_Brief_
Copy out in full every line from the line containing "Image resolution: width=647" through the last of the rows below, multiplying each coordinate in the answers by 0.3 and rounding to the nearest whole number, with halves rounded up. Leave all other figures unchanged, and omit the pictures.

_Supplied records_
====

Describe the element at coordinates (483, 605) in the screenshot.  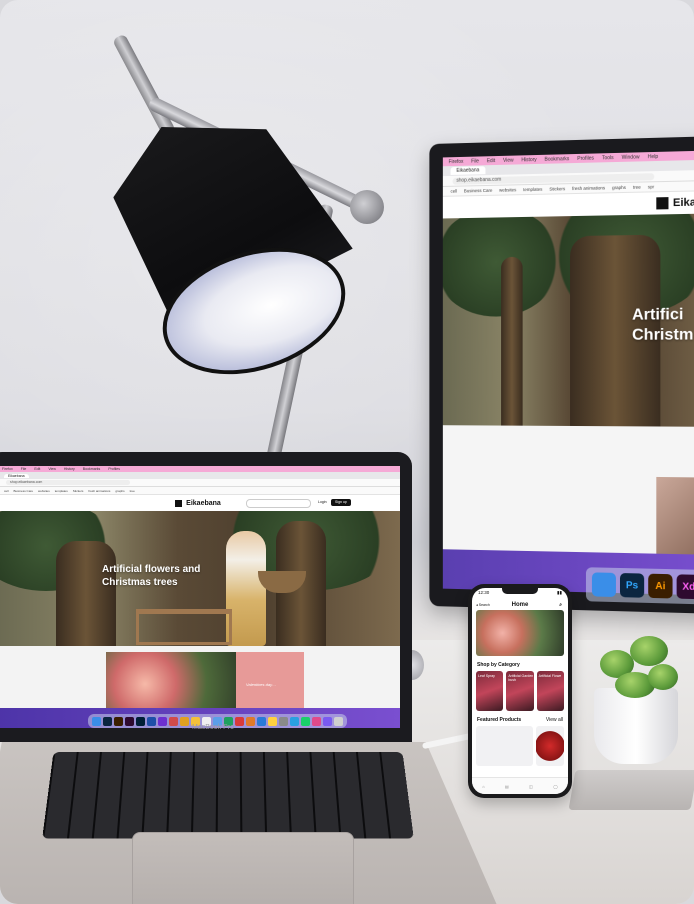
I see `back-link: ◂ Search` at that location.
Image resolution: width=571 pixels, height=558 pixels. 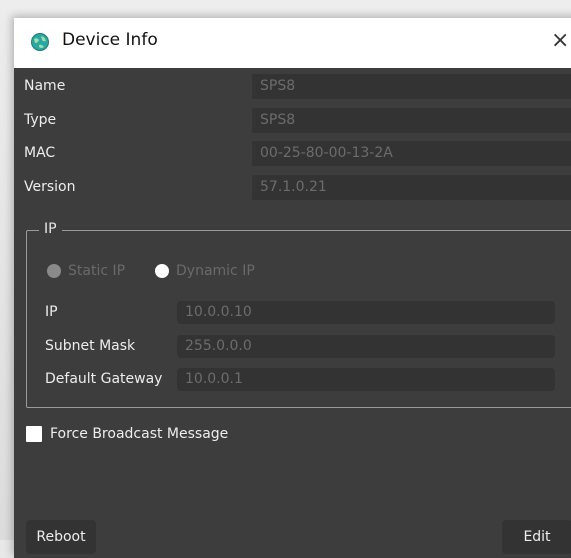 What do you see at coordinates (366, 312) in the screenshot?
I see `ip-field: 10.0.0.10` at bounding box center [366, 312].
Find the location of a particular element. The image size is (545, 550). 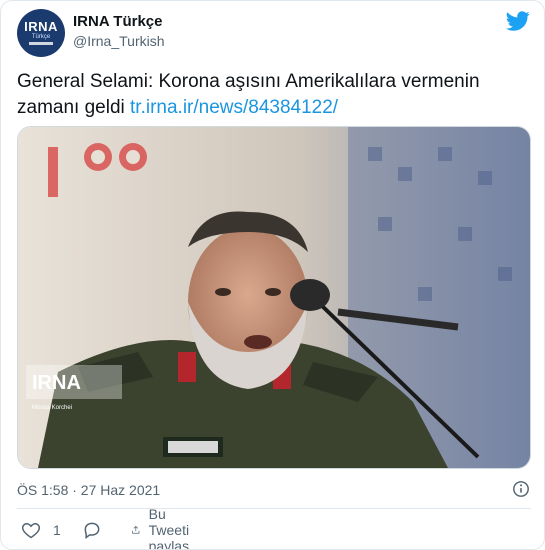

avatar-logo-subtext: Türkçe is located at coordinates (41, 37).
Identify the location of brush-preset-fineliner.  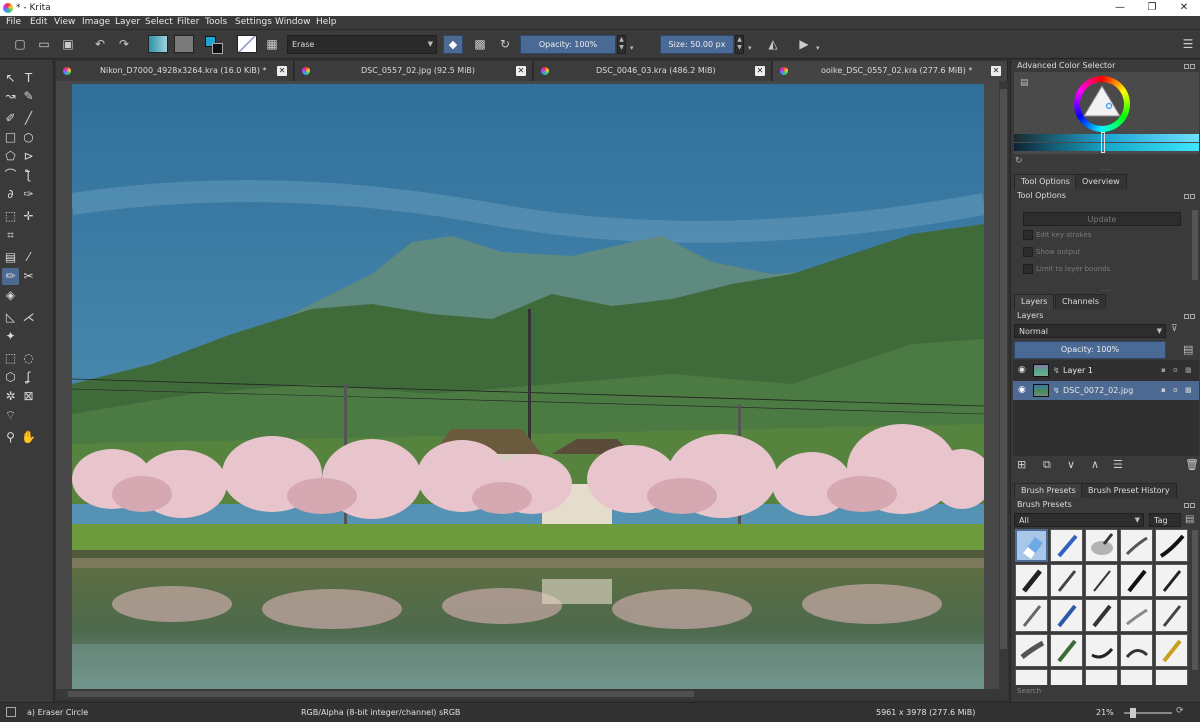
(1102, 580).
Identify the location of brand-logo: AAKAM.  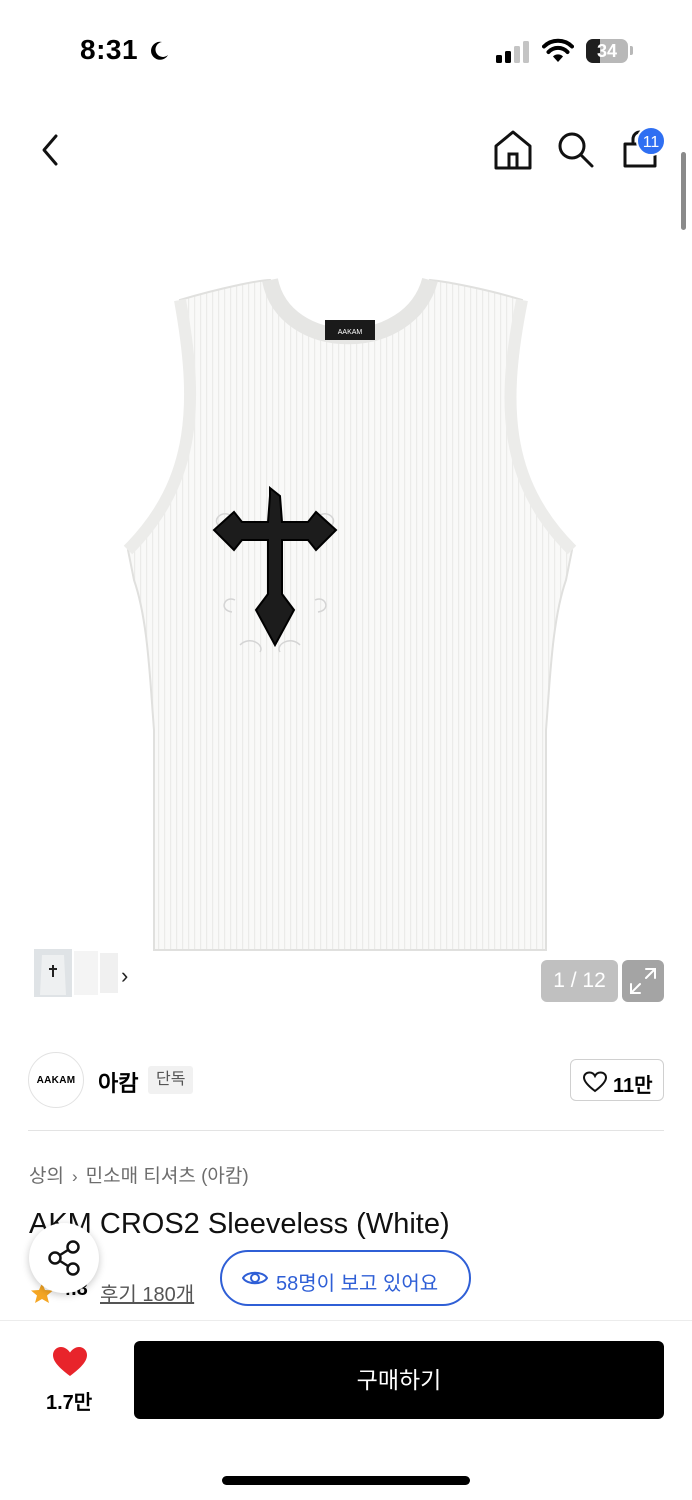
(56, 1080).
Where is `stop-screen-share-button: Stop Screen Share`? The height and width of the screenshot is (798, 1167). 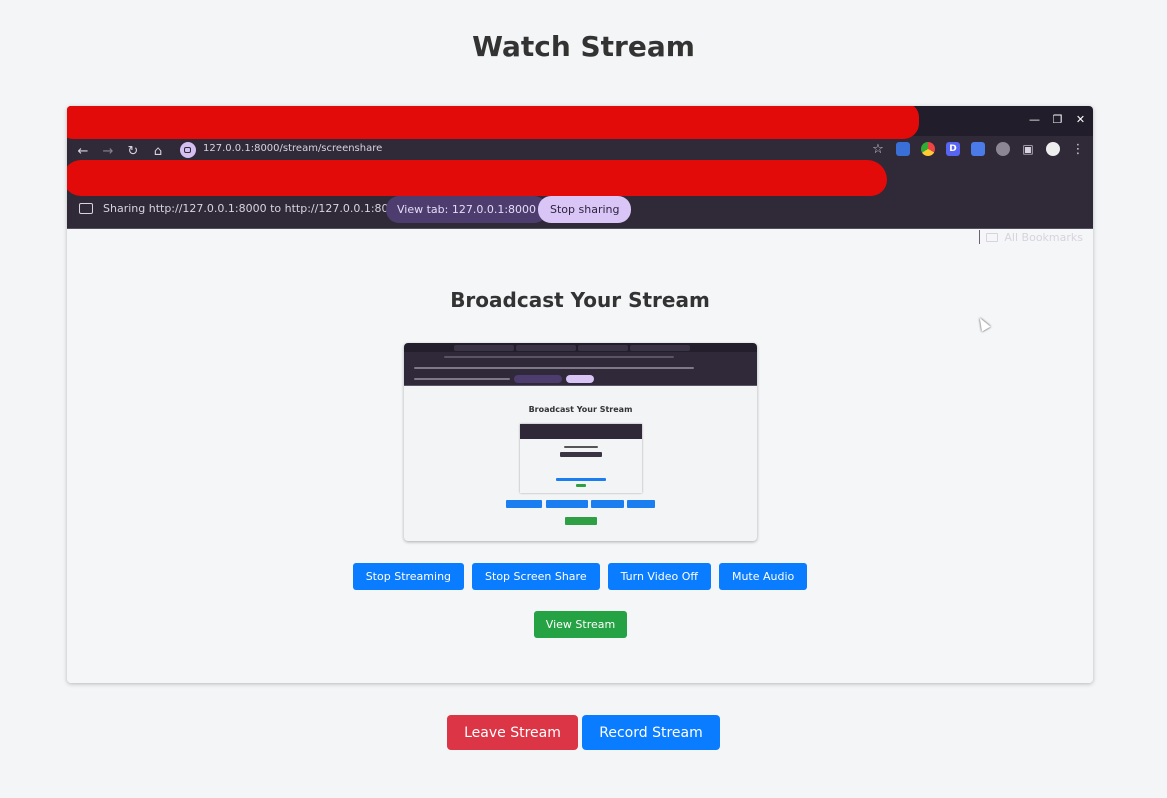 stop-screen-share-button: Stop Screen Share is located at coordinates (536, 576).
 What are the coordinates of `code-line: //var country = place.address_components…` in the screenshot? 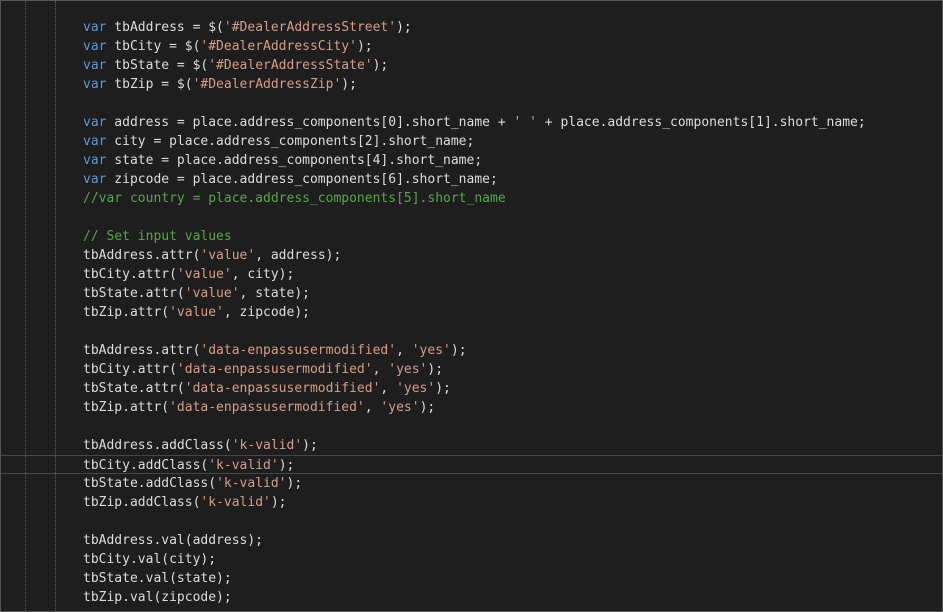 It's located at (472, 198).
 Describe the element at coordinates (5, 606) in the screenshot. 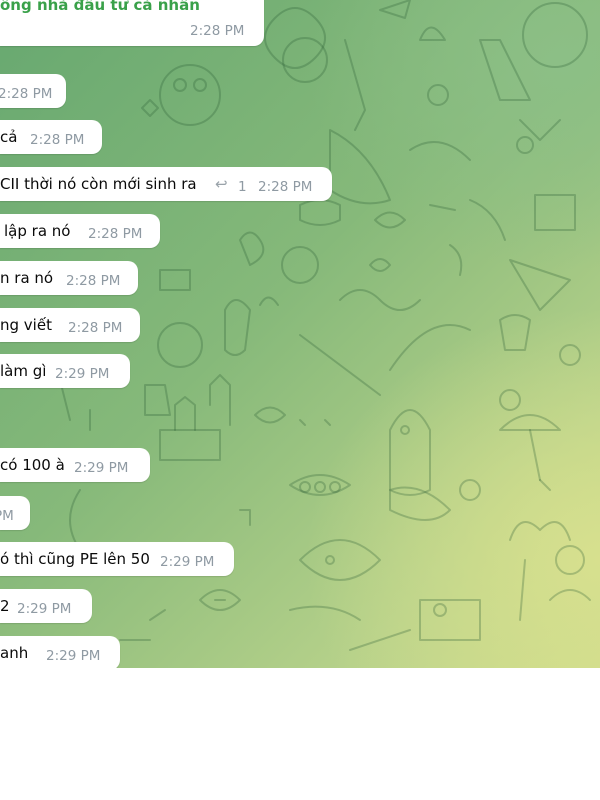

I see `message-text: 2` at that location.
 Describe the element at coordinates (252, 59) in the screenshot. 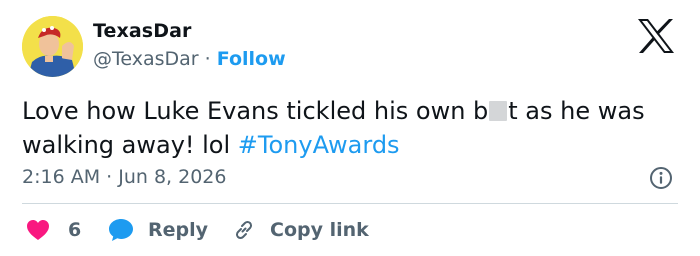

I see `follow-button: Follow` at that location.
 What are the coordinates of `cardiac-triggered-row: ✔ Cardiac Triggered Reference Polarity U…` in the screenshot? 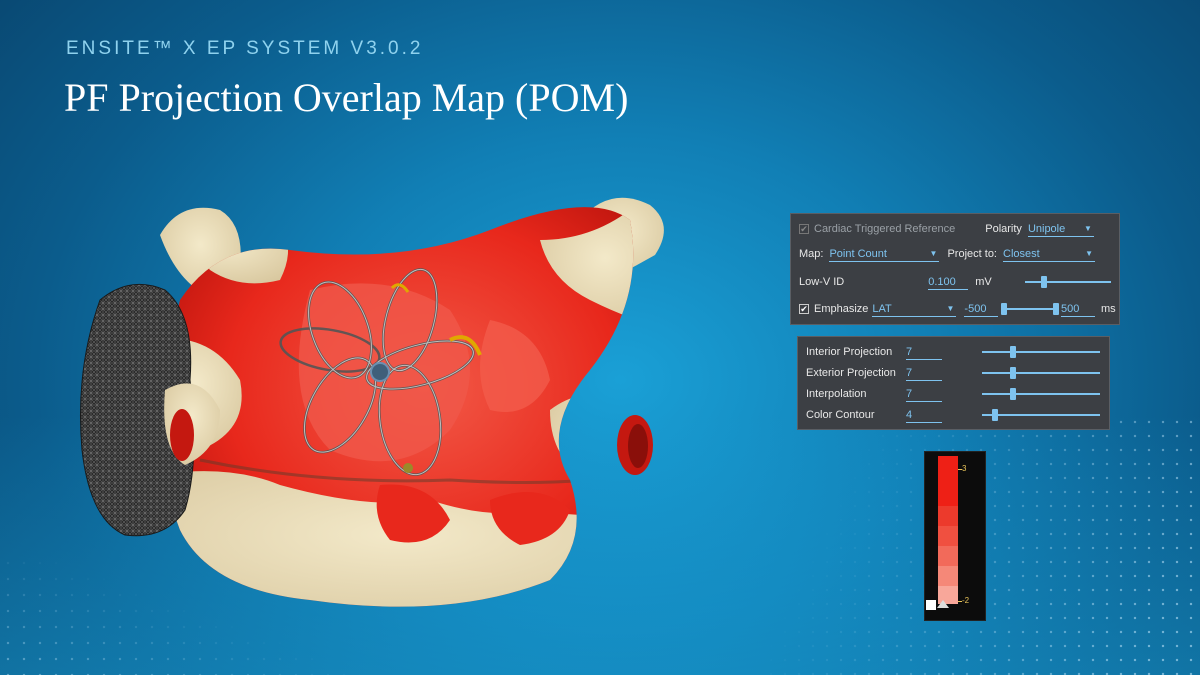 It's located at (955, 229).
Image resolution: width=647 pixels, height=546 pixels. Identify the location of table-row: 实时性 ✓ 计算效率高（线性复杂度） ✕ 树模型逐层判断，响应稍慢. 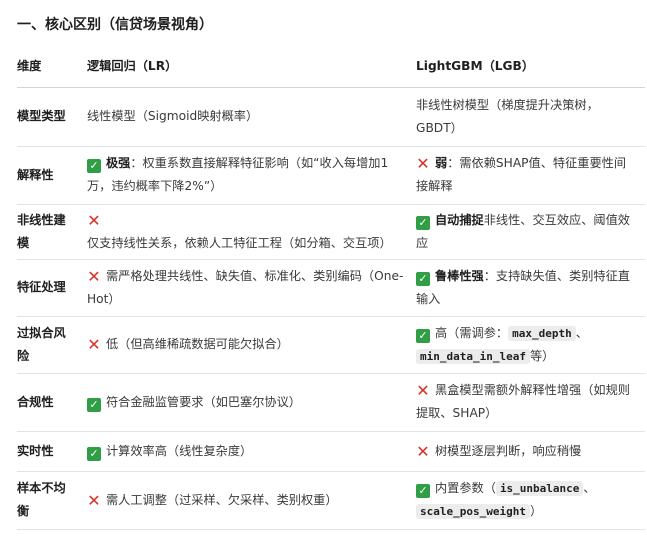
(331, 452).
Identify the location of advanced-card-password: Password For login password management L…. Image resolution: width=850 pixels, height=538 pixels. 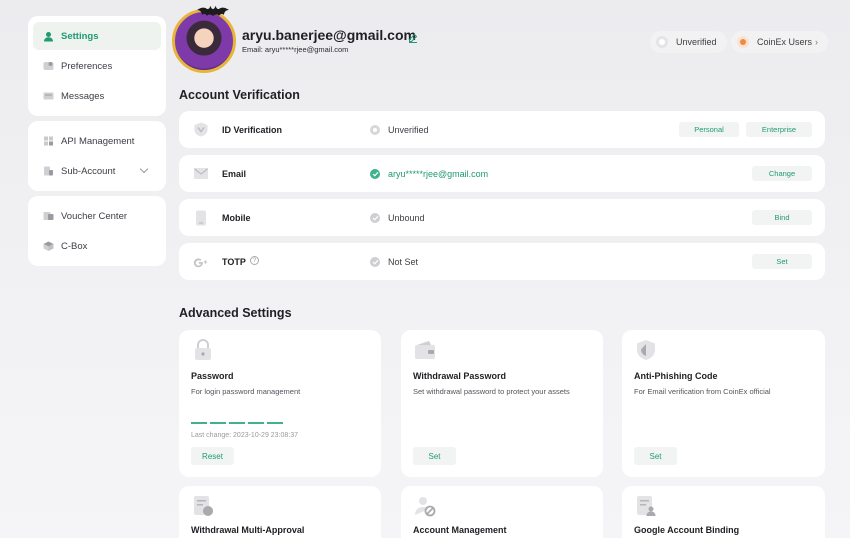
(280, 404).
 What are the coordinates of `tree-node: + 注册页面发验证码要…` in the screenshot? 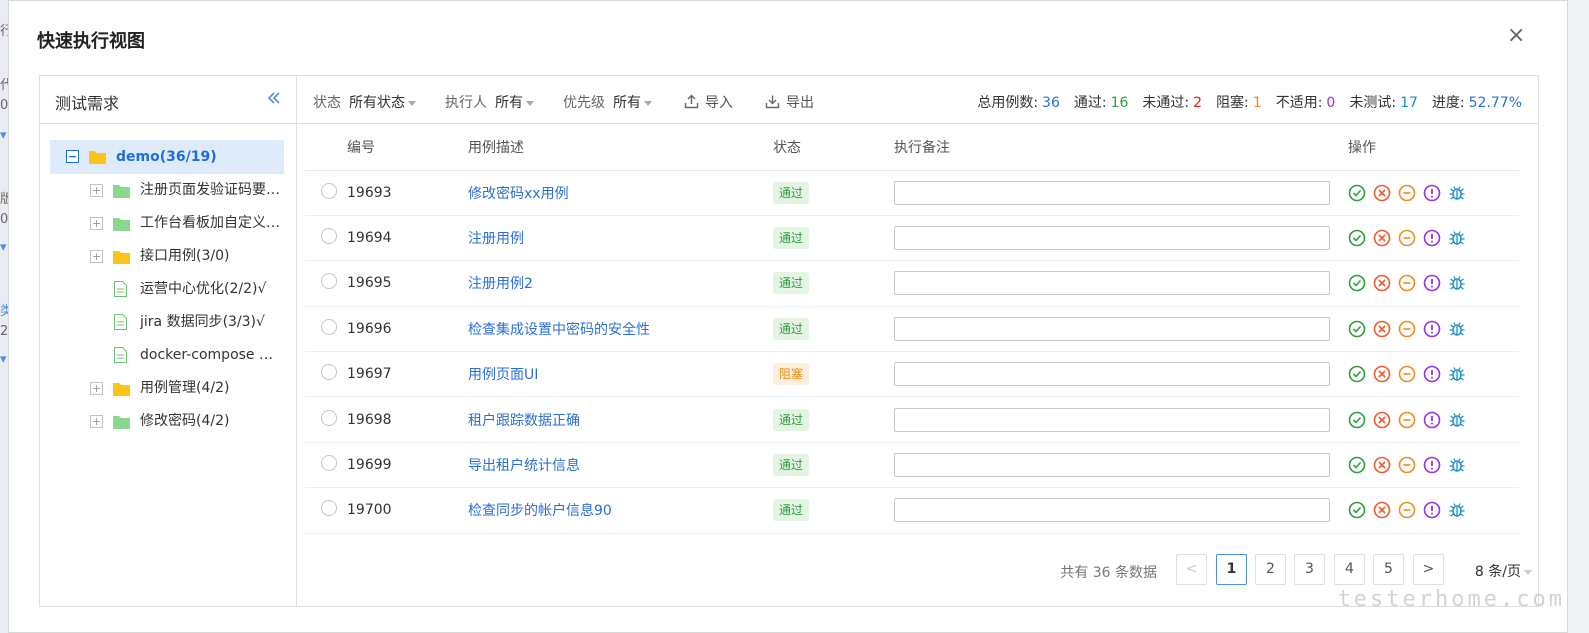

====

_Solution for this exercise_
Image resolution: width=647 pixels, height=546 pixels. Identify the location of table-row: 实时性 ✓ 计算效率高（线性复杂度） ✕ 树模型逐层判断，响应稍慢. 
(99, 136).
Identify the location of advanced-card-password: Password For login password management L…. Image resolution: width=850 pixels, height=538 pixels. 
(84, 121).
 What are the coordinates of `tree-node: + 注册页面发验证码要…` in the screenshot? 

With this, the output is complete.